### GIVEN TASK:
Name every 16th- and 17th-century Presbyterian author listed in the forum thread below about the Spanish translation of Calvin's work as having writings in Spanish on the website it promotes.

### EXTRACT PROVIDED:
'''

# Calvin's The Necessity of Reforming the Church, in Spanish



## PuritanPresbyterian (Sep 16, 2009)

My friend and colleague, Joel Chairez (Deacon in the RPCNA in Los Angeles) has translated John Calvin's The Necessity of Reforming the Church in Spanish. This is the first time it ever appears in Spanish. It is now for sale through the publisher, Landmark Project Press - La Necesidad de Reformar la Iglesia for only $7.99 plus shipping and handling. If you a bookseller, there is a special price contact him: Jordan Dohms [email protected]

For other works in *Spanish* of Presbyterian authors of the 16th and 17th cent. like Knox, Calvin, Rutherford, Gillespie, Watson; and topics like the Regulative Principle of Worship, Exclusive Psalmody, Church Govt (all in Spanish), the Spanish Psalter, the entire and original Westminster Standards, visit our unique and one of a kind Spanish web site, www.PresbiterianoReformado.org

It is our vision to see faithful and historic Presbyterian Churches raised up in the Spanish speaking nations and our mission to translate Presbyterian writings of the 16th and 17th cent. and authors after that time period that concur with our Presbyterian forefathers into Spanish.

In Christ and for His Kingdom,


----------



## dr_parsley (Sep 17, 2009)

Did anyone else read that title and think, "I have to reform the church in Spanish now?!?"


----------



## shaungreen (Sep 17, 2009)

dr_parsley said:


> Did anyone else read that title and think, "I have to reform the church in Spanish now?!?"


me too


----------



## PuritanPresbyterian (Sep 17, 2009)

Well, since it was written in Latin, someone a long time ago, read it and said "I must reform the Church in English now!"

'''

### DATA EXTRACT:
'''

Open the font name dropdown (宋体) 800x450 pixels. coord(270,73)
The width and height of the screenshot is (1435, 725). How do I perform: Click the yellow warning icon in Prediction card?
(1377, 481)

'''

### TASK SOLUTION:
Knox, Calvin, Rutherford, Gillespie, Watson